> Task goal
From the entries below, output the line with "You are a computer-use" and each following line up to and including the line with "Instruction: Click the", exactly as written.

> Data provided
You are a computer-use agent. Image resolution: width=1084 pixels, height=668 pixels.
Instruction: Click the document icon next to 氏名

---

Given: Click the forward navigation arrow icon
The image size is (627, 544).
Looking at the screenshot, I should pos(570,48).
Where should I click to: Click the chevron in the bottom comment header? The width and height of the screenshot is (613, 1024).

> Problem solution
You are a computer-use agent. Image resolution: width=1084 pixels, height=668 pixels.
Instruction: Click the document icon next to 氏名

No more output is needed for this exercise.